Continue the text on state data breach notification laws, starting after its last sentence.

- SUPPLIED TEXT
*** Begin section ***

Each state’s law provides for an enforcement mechanism, either under the data breach notification law itself or a related consumer protection statute. In several states, a violation of the applicable data breach notification law is considered an unfair or deceptive trade practice that may be enforced by a state attorney general or other government authority and subject a business to civil penalties. Some states such as California allow for affected individuals to have a private right of action to sue a business directly. For example, the California Consumer Privacy Act allows California residents whose PII is disclosed in a data breach to claim statutory damages of up to $750 per resident per incident or actual damages, whichever is greater, and individual residents may combine their claims into a class action. Illinois provides for both enforcement by the Illinois State Attorney General, as well as a private right of action for Illinois residents.
As of the writing of this article, there appears to be some indications that Congress may again consider implementing new federal data privacy legislation. In the meantime, businesses and practitioners will need to contend with the current patchwork of federal and state laws in the event of a data breach. Due to the increased complexity and challenge in responding to a data breach arising from the differences between the various state data breach notification laws, the most important consideration is swift action in compliance with the applicable law(s) once the breach is discovered. By quickly identifying the information disclosed in a breach and the individuals affected so that prompt notice can be sent, a business can help contain and reduce the risks of its customers or employees falling victim to fraudulent transactions and identity theft, as well as mitigate its own risks of litigation from customers or employees affected by the breach. In today’s digital world in which a data breach can occur at any time to any business, every business needs to have a plan for how it will respond to a data breach and then train its employees to identify and report a breach when it occurs. With these steps in place, businesses can be confident that they are doing everything possible to safeguard the personal data of their customers and employees in compliance with the law.

*** End section ***

- INFORMATION GIVEN
*** Begin section ***

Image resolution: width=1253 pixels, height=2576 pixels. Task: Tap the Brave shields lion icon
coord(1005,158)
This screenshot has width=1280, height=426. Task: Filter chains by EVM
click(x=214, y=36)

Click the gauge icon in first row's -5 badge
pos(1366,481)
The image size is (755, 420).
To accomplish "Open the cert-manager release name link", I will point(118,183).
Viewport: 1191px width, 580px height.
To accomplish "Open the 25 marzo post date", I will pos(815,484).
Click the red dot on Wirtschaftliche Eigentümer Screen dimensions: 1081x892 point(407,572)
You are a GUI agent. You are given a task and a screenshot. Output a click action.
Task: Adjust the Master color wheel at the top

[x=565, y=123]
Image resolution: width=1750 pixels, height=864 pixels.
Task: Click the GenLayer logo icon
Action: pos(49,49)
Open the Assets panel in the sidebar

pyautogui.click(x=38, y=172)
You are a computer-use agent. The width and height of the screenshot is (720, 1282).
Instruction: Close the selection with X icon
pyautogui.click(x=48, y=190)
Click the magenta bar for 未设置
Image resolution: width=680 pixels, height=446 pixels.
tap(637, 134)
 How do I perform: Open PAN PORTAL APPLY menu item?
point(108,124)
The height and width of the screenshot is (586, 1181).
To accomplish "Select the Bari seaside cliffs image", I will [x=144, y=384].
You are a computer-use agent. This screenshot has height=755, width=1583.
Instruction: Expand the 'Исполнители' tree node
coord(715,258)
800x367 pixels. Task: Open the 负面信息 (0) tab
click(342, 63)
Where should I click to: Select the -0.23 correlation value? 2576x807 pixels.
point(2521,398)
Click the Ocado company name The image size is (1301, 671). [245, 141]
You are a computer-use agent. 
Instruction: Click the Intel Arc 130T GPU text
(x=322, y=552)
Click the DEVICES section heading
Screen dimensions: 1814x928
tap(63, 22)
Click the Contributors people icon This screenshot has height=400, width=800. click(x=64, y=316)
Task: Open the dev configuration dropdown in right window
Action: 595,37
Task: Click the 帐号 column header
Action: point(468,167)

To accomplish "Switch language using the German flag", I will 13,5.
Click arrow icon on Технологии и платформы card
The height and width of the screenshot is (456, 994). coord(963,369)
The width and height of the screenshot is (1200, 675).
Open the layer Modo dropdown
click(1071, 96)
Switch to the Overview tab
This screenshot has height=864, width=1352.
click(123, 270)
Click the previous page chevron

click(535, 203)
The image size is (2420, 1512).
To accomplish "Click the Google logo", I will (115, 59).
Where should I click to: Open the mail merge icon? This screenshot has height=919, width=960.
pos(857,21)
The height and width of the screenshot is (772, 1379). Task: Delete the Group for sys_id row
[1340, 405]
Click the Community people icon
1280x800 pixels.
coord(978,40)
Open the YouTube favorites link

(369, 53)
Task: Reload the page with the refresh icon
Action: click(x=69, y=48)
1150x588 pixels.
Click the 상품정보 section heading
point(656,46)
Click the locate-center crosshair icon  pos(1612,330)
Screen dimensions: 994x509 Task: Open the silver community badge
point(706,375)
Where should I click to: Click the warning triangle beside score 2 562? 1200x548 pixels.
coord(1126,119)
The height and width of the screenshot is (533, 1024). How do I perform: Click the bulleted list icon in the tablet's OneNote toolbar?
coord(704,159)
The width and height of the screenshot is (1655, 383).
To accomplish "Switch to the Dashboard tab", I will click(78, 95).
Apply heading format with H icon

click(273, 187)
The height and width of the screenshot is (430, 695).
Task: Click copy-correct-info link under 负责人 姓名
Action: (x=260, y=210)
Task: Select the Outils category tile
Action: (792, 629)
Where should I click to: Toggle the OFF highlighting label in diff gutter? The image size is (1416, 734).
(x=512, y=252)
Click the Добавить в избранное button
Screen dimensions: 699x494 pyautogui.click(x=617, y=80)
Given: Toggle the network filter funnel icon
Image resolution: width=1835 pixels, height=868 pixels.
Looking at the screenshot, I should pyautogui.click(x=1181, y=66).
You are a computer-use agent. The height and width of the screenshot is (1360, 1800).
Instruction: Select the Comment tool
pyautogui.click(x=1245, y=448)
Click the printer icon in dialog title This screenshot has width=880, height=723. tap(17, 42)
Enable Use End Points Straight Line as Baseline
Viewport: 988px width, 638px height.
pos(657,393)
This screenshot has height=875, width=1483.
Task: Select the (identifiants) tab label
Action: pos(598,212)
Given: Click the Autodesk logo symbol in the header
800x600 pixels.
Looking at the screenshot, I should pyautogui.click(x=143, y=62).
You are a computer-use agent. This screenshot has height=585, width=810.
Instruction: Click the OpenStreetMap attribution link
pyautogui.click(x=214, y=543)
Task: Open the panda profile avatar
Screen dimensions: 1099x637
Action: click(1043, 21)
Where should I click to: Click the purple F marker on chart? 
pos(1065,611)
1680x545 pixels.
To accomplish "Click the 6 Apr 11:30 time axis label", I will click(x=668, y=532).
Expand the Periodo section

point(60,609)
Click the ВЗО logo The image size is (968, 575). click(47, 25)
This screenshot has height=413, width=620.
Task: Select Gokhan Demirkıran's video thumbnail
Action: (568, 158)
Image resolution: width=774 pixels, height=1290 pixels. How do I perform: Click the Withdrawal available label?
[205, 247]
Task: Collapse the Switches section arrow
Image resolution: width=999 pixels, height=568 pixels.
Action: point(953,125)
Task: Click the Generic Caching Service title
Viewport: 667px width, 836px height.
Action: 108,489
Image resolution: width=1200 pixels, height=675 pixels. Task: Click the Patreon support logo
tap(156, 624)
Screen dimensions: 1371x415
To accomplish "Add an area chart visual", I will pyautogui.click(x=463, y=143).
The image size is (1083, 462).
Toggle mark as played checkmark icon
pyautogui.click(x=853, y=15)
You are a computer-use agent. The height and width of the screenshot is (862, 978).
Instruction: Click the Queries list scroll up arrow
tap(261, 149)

*** End section ***

- EXPECTED ANSWER
 Examples of federal data privacy and protection laws are: HIPAA (Health Insurance Portability and Accountability Act), which protects individuals’ medical and other health information; GLBA (Gramm-Leach-Bliley Act), which requires financial institutions to protect their individual customers’ personal and financial information; and COPPA (Children’s Online Privacy Protection Act), which protects the personal information of children under 13 years of age.
 For the purposes of this article, the 50 U.S. states, the District of Columbia, Guam, Puerto Rico, and the U.S. Virgin Islands will be referred to collectively as “states” unless otherwise noted.